REQUIREMENT: Your task is to copy the stretch of lines in the records below that begins with the line containing "1430x781 pixels. How" and ends with the line containing "Task: Select the Move", exactly as written, with nothing added.

Source records:
━━━━━━━━━━━━━━━━━━━━

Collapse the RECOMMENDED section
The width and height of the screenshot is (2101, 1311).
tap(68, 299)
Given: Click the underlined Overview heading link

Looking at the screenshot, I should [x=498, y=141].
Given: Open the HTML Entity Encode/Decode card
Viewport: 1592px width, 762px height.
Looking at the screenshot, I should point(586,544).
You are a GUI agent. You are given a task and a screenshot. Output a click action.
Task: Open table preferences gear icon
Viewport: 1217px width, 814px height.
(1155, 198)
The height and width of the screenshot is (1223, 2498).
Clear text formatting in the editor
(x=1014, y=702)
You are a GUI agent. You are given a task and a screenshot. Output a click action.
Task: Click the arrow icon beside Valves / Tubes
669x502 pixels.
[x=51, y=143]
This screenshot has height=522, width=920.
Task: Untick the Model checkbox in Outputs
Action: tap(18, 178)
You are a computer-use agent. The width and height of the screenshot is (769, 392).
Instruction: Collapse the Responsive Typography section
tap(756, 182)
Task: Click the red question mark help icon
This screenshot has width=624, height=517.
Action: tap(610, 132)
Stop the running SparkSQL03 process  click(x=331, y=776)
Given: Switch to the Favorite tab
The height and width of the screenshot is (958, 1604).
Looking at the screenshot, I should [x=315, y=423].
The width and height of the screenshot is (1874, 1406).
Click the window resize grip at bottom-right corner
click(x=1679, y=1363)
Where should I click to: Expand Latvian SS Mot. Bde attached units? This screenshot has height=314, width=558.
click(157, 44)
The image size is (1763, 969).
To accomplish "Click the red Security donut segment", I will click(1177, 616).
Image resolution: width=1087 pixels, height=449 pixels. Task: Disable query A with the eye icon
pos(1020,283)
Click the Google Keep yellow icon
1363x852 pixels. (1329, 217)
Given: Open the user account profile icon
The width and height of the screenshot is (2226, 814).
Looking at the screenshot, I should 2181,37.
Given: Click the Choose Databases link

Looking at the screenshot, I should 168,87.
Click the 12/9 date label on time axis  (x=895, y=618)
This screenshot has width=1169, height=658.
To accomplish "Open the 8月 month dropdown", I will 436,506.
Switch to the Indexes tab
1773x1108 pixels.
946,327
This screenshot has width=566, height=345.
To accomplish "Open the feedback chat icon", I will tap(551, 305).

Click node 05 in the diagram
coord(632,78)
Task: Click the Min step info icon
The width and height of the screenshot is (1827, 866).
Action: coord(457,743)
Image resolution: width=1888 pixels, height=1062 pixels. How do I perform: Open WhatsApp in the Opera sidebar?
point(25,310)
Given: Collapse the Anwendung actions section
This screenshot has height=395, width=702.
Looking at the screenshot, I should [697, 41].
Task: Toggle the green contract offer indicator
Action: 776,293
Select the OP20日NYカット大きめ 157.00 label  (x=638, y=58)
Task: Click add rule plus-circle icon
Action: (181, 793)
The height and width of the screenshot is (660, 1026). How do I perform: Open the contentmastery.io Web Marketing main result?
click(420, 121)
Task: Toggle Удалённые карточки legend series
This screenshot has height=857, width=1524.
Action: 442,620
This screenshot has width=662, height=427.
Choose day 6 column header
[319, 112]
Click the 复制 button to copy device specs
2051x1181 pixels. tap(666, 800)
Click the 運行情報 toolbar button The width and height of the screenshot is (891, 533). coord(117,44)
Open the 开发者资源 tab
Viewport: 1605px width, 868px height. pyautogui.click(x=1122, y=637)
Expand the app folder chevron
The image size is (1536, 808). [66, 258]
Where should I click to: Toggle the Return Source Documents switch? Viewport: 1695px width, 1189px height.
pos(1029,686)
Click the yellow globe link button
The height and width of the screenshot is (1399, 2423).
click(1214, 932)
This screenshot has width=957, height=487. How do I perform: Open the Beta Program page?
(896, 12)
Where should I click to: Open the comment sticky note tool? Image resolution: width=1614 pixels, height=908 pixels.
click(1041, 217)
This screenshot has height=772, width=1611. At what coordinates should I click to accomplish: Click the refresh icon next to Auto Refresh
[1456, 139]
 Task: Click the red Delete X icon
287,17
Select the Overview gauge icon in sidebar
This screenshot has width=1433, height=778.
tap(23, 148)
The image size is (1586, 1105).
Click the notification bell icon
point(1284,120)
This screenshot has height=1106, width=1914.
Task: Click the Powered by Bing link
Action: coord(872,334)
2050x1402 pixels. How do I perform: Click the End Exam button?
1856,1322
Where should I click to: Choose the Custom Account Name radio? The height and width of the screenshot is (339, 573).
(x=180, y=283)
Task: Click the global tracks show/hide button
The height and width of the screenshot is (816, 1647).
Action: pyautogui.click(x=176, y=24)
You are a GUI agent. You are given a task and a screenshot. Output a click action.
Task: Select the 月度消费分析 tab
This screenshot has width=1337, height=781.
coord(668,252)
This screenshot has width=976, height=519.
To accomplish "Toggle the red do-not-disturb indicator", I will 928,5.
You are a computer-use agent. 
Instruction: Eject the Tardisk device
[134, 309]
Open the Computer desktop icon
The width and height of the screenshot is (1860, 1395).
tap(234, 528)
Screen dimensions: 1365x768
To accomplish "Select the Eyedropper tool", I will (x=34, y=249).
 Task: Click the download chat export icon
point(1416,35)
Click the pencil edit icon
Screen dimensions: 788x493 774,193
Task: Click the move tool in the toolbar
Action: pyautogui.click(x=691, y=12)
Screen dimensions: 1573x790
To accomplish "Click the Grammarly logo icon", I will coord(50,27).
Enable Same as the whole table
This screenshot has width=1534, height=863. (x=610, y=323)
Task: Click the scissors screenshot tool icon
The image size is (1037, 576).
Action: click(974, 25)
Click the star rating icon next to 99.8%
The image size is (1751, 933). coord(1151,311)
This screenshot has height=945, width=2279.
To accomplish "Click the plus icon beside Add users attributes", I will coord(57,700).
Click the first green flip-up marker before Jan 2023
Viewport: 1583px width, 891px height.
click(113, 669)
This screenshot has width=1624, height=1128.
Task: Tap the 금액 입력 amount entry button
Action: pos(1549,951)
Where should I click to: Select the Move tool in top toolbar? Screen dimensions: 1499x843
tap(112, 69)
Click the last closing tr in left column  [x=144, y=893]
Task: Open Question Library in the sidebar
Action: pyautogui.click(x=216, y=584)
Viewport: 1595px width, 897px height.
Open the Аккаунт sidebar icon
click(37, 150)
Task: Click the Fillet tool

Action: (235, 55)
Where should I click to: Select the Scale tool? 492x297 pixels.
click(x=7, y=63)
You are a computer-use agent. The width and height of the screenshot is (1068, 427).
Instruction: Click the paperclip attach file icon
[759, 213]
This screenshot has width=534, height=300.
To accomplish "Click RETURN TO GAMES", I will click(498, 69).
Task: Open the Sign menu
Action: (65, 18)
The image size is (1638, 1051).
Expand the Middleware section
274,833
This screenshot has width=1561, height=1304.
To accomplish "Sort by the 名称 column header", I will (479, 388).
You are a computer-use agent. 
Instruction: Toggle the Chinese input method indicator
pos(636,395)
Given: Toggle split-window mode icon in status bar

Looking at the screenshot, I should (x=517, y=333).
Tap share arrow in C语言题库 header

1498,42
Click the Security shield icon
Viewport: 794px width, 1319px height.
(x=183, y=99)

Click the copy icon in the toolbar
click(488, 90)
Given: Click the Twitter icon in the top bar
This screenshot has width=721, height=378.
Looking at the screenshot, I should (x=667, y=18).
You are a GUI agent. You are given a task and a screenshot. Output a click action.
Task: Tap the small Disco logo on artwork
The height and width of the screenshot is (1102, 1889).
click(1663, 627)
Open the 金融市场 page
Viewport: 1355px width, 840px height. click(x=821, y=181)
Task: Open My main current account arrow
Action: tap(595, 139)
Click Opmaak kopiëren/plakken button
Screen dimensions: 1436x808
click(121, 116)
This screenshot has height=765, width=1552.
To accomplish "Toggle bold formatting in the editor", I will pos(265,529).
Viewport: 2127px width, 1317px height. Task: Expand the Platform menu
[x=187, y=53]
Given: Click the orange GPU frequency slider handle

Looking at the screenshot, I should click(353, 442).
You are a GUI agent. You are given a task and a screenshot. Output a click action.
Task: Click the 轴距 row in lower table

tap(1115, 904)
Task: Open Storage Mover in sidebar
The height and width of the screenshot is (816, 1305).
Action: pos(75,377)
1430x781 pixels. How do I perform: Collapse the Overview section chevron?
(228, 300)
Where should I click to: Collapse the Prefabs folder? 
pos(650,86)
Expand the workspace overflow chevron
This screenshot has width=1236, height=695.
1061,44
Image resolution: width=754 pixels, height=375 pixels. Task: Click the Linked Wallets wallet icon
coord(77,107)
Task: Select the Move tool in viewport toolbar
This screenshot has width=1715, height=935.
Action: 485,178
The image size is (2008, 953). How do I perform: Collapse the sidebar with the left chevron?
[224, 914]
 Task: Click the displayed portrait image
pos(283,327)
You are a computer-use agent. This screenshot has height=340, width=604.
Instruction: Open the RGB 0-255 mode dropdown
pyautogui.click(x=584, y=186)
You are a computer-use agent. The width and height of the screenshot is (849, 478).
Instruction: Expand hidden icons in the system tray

━━━━━━━━━━━━━━━━━━━━

WRITTEN SOLUTION:
1430x781 pixels. How do I perform: Collapse the Overview section chevron?
(228, 300)
Where should I click to: Collapse the Prefabs folder? 
pos(650,86)
Expand the workspace overflow chevron
This screenshot has width=1236, height=695.
1061,44
Image resolution: width=754 pixels, height=375 pixels. Task: Click the Linked Wallets wallet icon
coord(77,107)
Task: Select the Move tool in viewport toolbar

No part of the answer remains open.